WORK TO COMPLETE >> Retrieve each line that contains the word "computer" from the entries below.

= = = =

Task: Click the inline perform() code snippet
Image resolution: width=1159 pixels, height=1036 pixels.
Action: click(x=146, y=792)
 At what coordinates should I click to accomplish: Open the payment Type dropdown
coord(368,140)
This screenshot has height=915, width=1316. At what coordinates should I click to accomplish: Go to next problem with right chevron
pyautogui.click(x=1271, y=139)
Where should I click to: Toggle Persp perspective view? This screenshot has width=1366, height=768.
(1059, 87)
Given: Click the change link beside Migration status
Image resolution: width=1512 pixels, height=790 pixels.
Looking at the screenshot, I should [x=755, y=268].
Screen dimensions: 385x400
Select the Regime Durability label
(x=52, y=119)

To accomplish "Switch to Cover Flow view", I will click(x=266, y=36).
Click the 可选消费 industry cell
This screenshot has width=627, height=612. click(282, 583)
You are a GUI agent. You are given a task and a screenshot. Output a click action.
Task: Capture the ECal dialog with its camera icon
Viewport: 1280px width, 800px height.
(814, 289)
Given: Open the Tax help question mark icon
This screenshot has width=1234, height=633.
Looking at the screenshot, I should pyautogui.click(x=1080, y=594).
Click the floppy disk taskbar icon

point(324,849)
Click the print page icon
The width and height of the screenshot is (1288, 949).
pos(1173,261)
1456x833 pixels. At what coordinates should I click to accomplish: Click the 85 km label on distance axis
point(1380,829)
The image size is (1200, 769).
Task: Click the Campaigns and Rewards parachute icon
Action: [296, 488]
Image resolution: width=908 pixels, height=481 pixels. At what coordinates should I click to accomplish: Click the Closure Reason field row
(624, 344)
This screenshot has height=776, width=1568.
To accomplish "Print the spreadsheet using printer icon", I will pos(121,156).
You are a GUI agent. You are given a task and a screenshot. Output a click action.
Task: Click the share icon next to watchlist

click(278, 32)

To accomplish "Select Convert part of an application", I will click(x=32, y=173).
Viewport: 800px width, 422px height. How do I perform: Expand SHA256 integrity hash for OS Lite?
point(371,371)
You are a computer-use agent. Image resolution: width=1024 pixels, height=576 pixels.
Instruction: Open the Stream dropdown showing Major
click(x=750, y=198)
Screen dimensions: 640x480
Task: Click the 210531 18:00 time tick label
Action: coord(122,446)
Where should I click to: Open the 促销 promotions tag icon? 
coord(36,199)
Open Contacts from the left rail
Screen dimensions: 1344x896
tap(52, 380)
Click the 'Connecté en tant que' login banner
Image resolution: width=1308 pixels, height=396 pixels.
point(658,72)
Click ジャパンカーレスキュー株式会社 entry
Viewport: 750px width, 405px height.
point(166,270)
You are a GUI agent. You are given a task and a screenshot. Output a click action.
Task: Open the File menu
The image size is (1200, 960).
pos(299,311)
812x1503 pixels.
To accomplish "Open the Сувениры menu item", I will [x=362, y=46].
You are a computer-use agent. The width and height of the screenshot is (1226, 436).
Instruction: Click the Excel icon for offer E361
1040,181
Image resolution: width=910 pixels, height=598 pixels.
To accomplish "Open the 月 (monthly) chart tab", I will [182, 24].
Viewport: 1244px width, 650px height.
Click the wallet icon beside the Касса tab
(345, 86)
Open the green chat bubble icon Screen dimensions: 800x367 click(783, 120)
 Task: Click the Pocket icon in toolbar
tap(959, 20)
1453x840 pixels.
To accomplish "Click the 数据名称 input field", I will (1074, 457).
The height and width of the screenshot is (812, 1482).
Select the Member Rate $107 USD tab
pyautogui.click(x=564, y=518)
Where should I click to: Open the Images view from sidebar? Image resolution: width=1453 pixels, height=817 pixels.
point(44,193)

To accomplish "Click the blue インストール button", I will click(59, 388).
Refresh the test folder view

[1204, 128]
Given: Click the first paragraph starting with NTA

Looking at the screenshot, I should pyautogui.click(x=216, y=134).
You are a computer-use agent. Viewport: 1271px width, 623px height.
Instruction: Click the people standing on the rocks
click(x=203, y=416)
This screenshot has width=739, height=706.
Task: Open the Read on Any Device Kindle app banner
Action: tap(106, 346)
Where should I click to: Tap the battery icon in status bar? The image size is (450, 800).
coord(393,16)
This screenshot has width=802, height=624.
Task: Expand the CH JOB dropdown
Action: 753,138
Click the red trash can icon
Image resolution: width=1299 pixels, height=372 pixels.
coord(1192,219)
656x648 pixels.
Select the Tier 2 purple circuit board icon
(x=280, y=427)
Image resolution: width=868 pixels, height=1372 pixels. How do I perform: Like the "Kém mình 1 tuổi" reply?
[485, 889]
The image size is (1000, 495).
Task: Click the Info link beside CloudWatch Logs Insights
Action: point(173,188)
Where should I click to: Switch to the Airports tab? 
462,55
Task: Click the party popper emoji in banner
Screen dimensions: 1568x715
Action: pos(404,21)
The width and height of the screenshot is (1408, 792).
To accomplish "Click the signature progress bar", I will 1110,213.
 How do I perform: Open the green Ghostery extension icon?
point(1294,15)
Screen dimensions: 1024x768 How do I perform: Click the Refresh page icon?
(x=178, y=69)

= = = =

EXERCISE SOLUTION >>
You are a computer-use agent. Image resolution: width=1024 pixels, height=576 pixels.
You are a computer-use agent. The width and height of the screenshot is (1226, 436).
You are a computer-use agent. Viewport: 1271px width, 623px height.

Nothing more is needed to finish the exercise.